## Assignment
Extract every line of the material that holds the string "agent".

## Given data
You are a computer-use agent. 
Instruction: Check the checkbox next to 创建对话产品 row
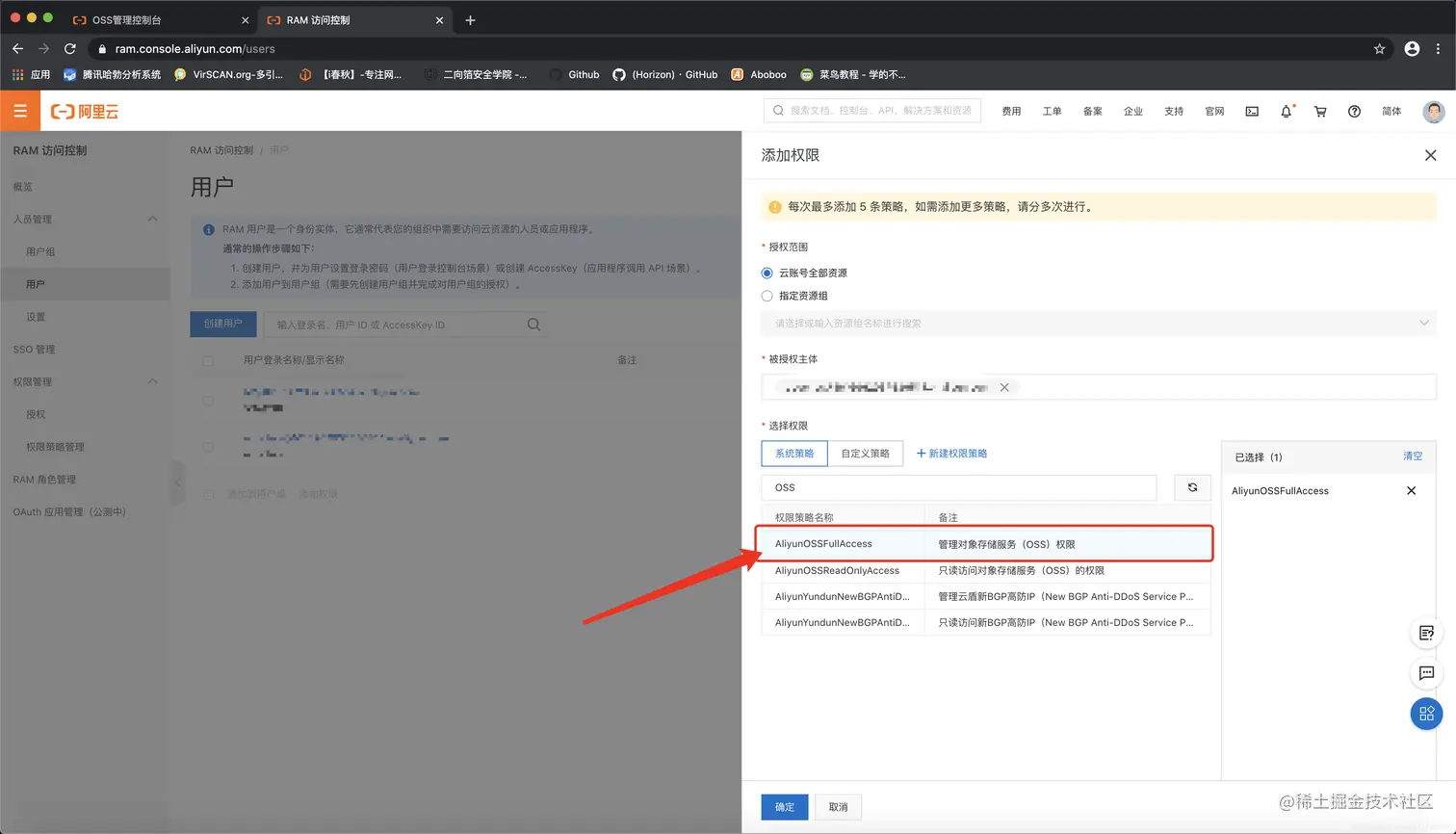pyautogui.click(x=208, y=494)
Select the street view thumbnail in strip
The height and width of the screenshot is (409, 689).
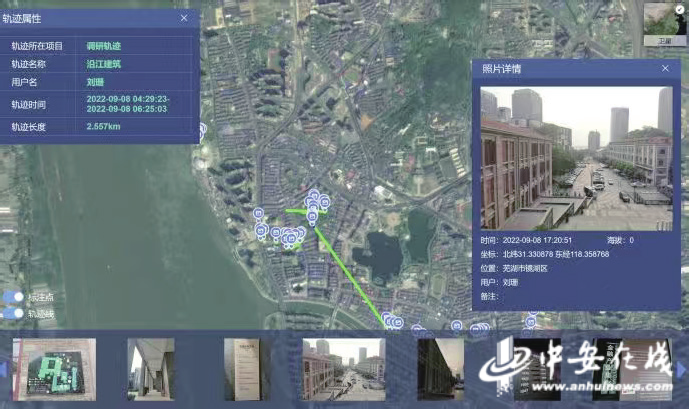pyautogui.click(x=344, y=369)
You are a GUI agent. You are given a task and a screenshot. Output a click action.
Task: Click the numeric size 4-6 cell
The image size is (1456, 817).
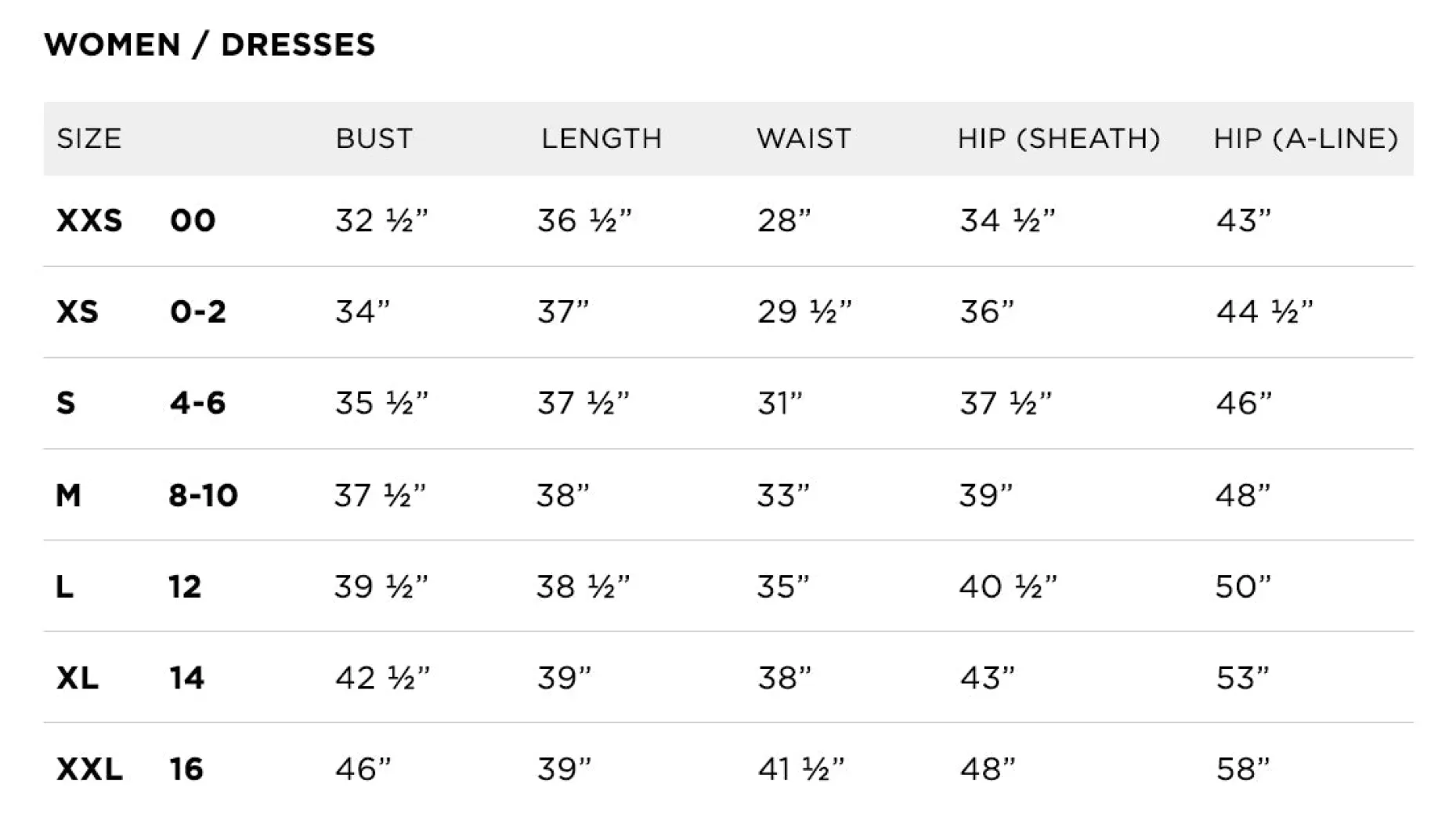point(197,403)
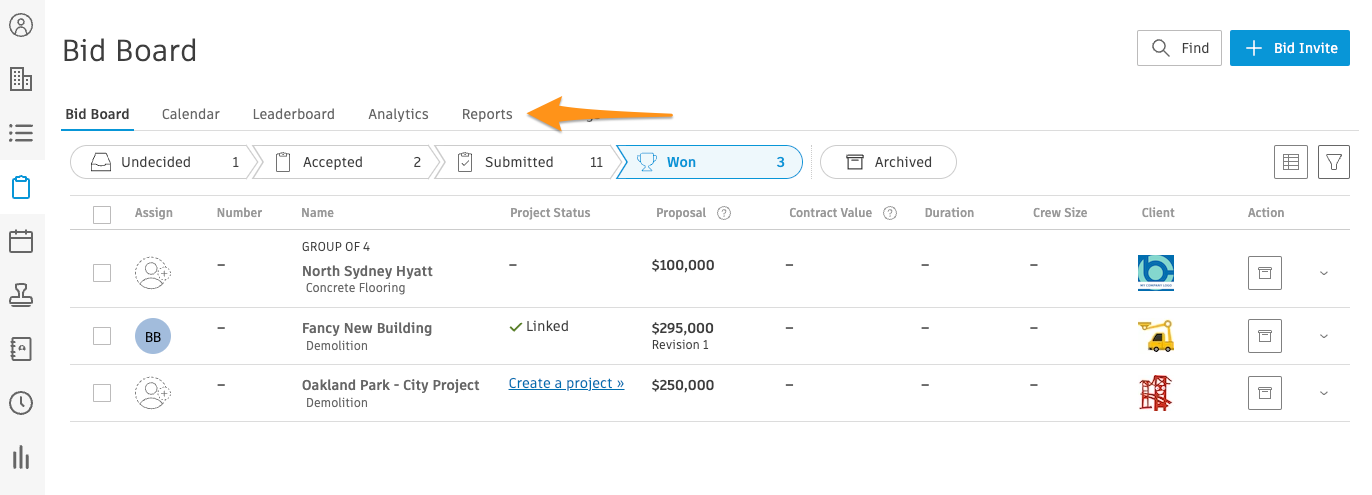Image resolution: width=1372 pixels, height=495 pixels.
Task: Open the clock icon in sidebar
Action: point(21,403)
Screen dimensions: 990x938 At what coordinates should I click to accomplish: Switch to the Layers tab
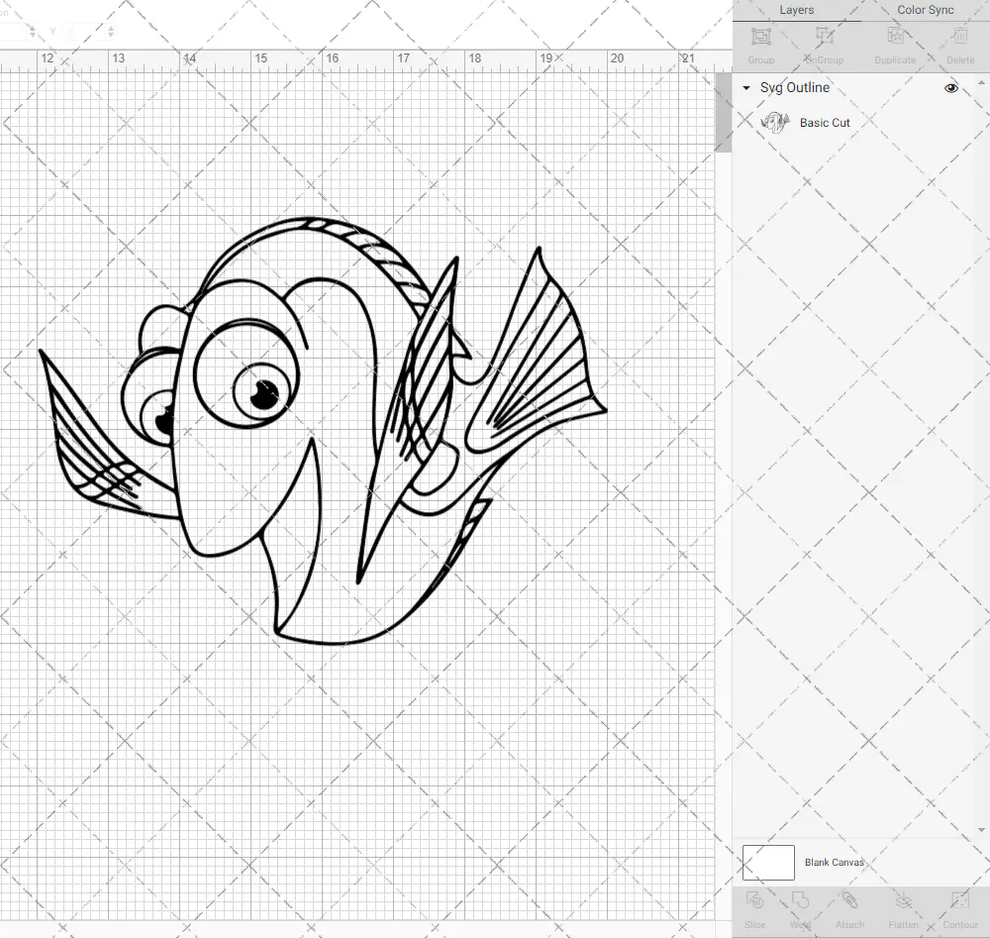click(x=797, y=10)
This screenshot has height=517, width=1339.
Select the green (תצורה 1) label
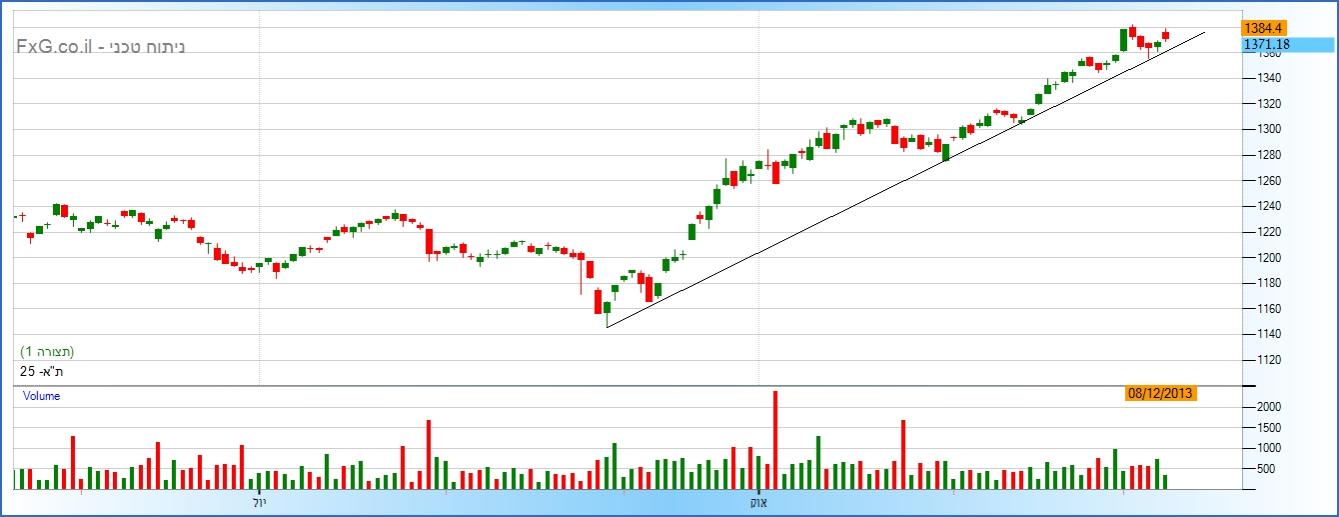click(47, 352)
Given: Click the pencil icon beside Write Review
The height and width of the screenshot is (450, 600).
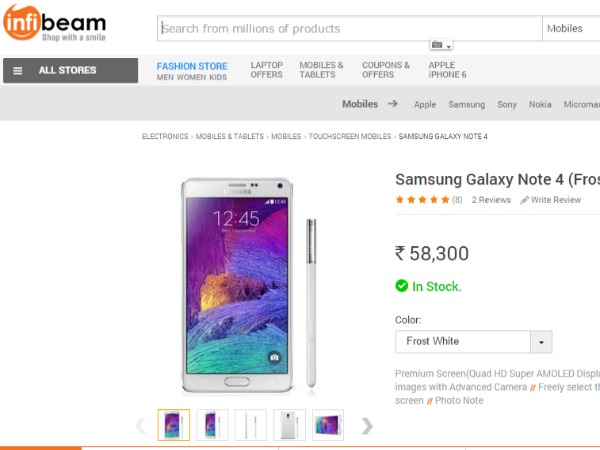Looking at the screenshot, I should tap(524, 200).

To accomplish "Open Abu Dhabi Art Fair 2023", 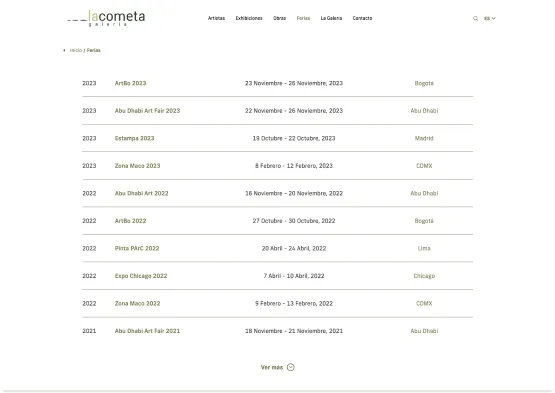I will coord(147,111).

## Exercise result
You are a computer-use agent. 
You are a GUI agent. You are given a task and a screenshot. Output a click action.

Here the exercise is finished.